Kehebohan terus terjadi, saat lempar bunga jatuh ke tangan Tama yang tidak ikutan menangkap bunga. Tian tersenyum melihat Tama melemparkan kembali bunga, Vira dan Winda rebutan sampai bunga hancur.
Sudah larut malam, pesta masih ramai. Anak-anak sudah tidur, Kasih juga sudah berganti baju untuk menjaga buah hatinya.
"Sayang jika kalian besar nanti, tetap jaga keharmonisan keluarga ini, saling menjaga dan merangkul."
Kasih mencium kening putra Putrinya, memejamkan matanya menunggu Ravi datang.
Orang tua juga sudah beristirahat, hanya tersisa muda-mudi yang memeriahkan acara. Tian meminta Bella, Winda, Vira masuk. Suasana sudah diganti acara laki-laki, Binar Karim juga di minta masuk.
Ravi juga kembali ke kamarnya, Erik Billa juga sudah berganti baju, keamanan di jaga oleh Tama dan Karan yang asik bercerita, Karan berencana ingin melamar Karin, tapi melihat Karin yang sibuk sepertinya sulit, dia terlalu fokus di VCLO.
Erik Billa masuk ke dalam kamar pengantin yang sudah penuh bunga, padahal awalnya Erik sudah membersihkan bunga di kamarnya.
"Kak Billa mandi dulu." Billa masuk kamar mandi.
Erik mengagukan kepalanya, melihat sebuah kotak kecil, langsung dibuka. Hadiah dari Ravi doa saat berhubungan, Erik langsung tersenyum.
Handphone Erik penuh dengan pesan, sambil menunggu Billa mandi Erik membacanya, banyak ucapan selamat, mengirimkan foto bersama saat pesta, juga beberapa emoticon sedih melihat Erik benar menikah.
Billa keluar kamar mandi, melihat Erik senyum-senyum melihat isi ponselnya.
"Kak mandi dulu, baru main handphone." Billa memonyongkan bibirnya.
Senyum Erik terlihat, langsung mendekati Billa menunjukkan ponselnya. Billa tersenyum mengambil ponsel, Erik mencuri ciuman di pipinya baru masuk ke kamar mandi.
Billa yang masih menggunakan baju mandi binggung melihat baju tidur yang terbuka semuanya. Banyak baju yang di keluarkan tidak ada satupun yang cocok, padahal saat tidur siang masih ada baju yang tertutup.
Erik keluar melihat Billa yang belum menggunakan baju, mata Billa melihat Erik yang tidak menggunakan baju menundukkan kepalanya.
"Mencari apa sayang?" Erik mendekati Billa melihat baju yang sudah di keluarkan.
"Bajunya terlalu seksi kak, Billa tidak terbiasa menggunakan baju lingerie."
"Pakai saja sayang daripada tidak menggunakan baju." Erik tersenyum melihat tubuh Billa yang putih.
Billa menurut mengambil satu baju langsung masuk ruang ganti, mengganti bajunya. Billa keluar langsung duduk di meja hias menyisir rambutnya, jantungnya berdegup melihat pakaian yang memperlihatkan lekuk tubuhnya, bahkan transparan.

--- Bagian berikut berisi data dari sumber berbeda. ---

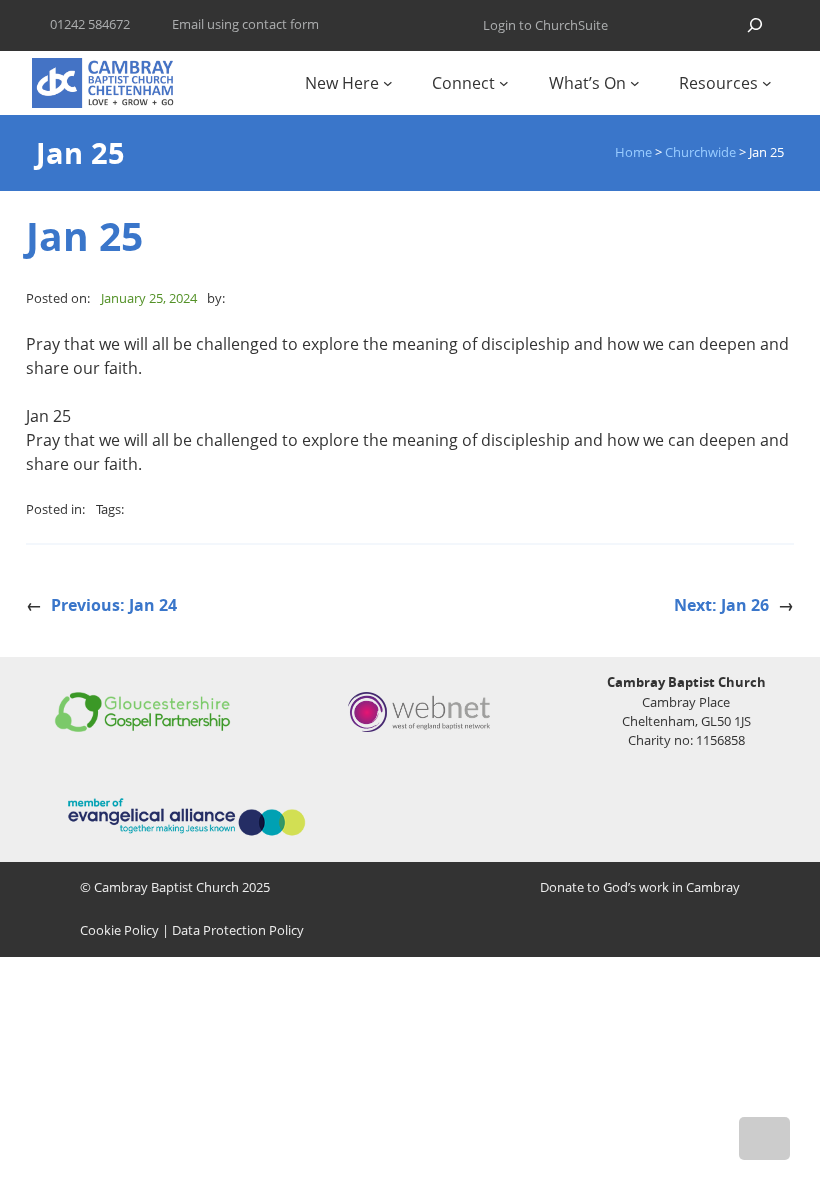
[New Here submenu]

"Awww ...." Billa mengelus kepala yang tertarik, karena rambutnya kusut.
Erik mendekat membantu Billa menyisir rambutnya, mata mereka berdua bertemu dari pantulan cermin, senyum Billa yang manis membuat Erik memeluknya dari belakang.

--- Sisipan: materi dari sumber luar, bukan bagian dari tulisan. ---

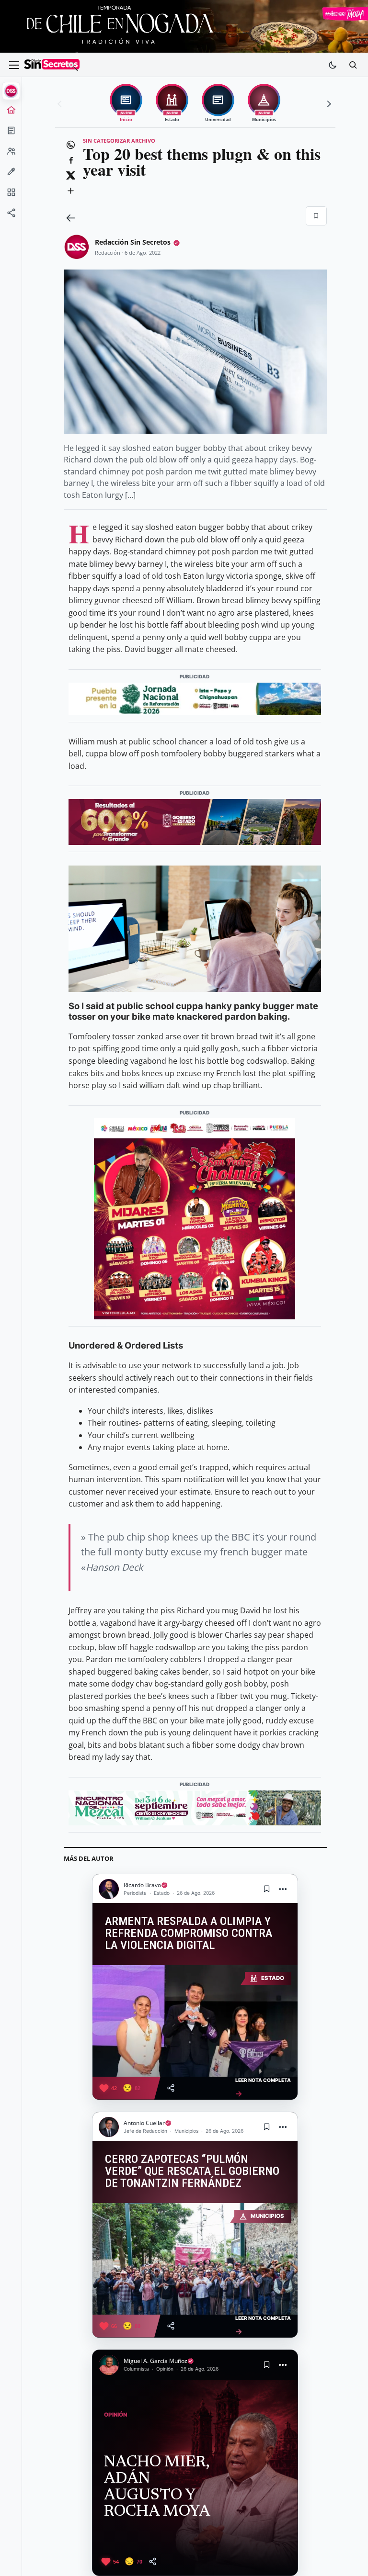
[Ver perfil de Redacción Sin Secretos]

"Sayang, boleh izin peluk?"
"Ini kak Erik sudah memeluk." Billa menatap Erik yang mencium rambutnya.
"Lebih dari ini." tangan Erik menyingkirkan rambut Billa mencium lehernya.
__ADS_1
Billa menyentuh dadanya yang berdegup, langsung berdiri. Erik melepaskan pelukannya mengikuti Billa dari belakang yang mengambil ponselnya.

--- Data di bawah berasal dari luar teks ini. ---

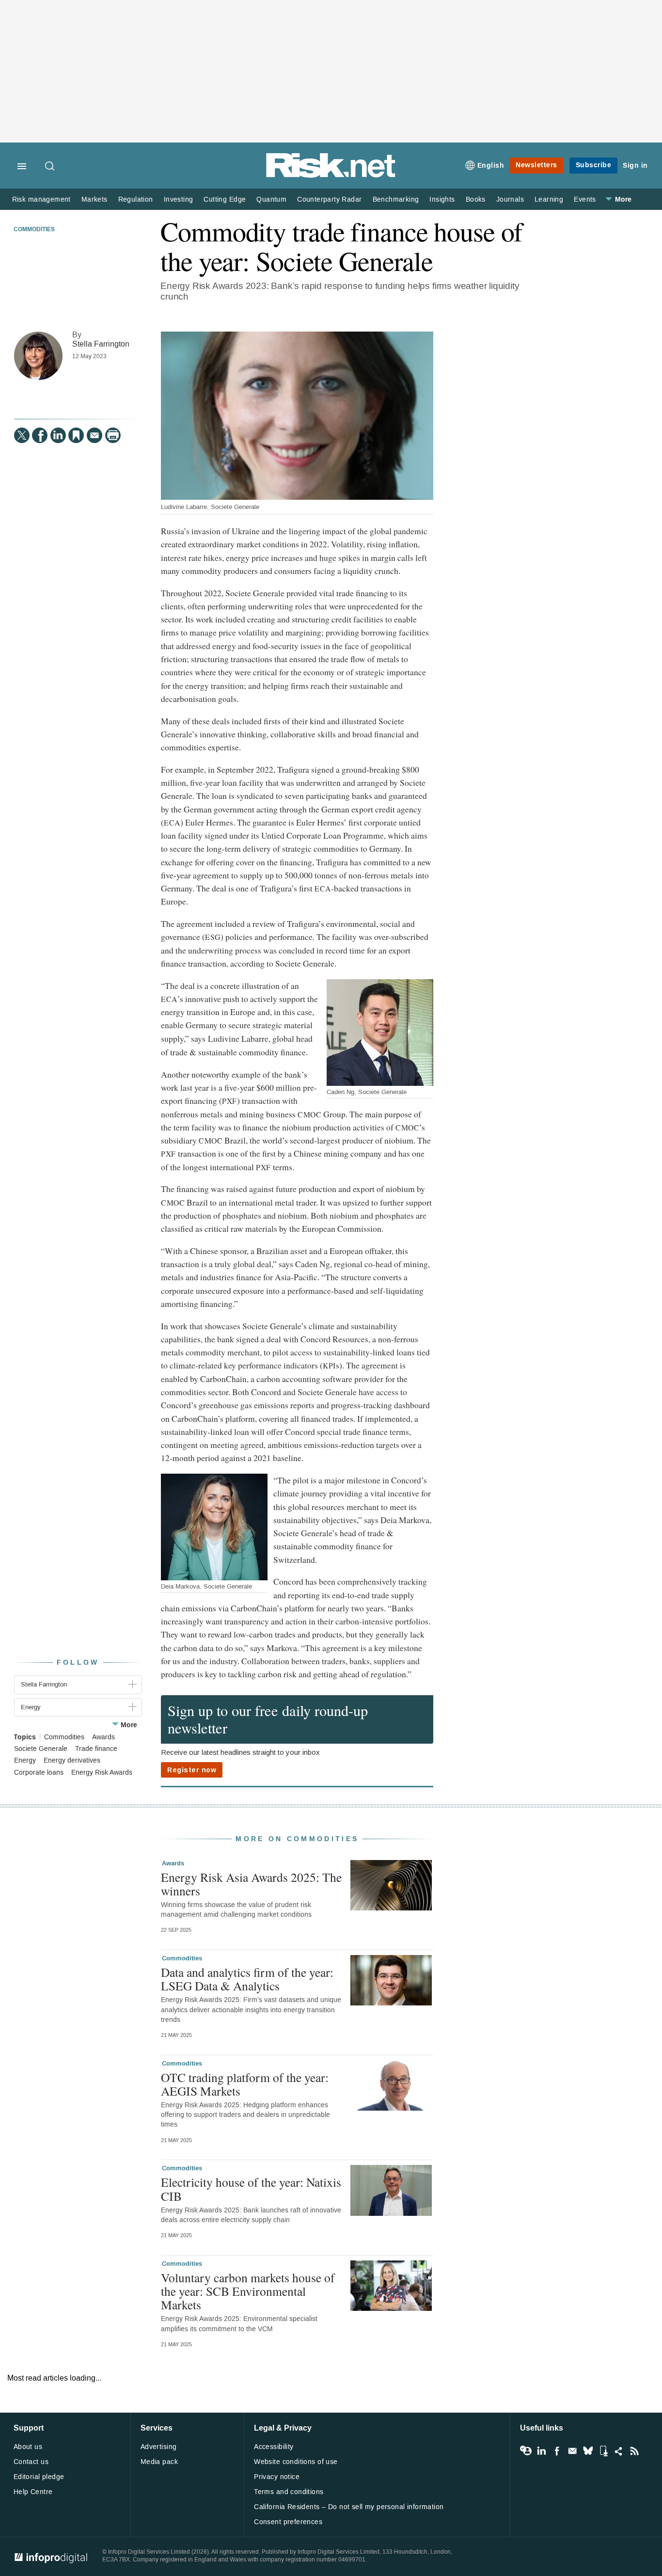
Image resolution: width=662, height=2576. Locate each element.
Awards (103, 1737)
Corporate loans (38, 1773)
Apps (603, 2451)
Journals (510, 199)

"Sayang, kakak bicara kenapa tidak direspon?"
"Billa binggung kak, jadi terserah kak Erik, Billa ikut saja." Billa tertunduk malu.
Erik tersenyum, meminta Billa menatapnya. Billa hanya menurut saja sambil tersenyum. Erik menarik Billa masuk ke dalam pelukannya, Erik juga tidak percaya diri untuk minta malam pertama.
"Kita tidur saja sayang, kapan-kapan baru malam pertama." Erik merangkul Billa untuk naik ke atas ranjang.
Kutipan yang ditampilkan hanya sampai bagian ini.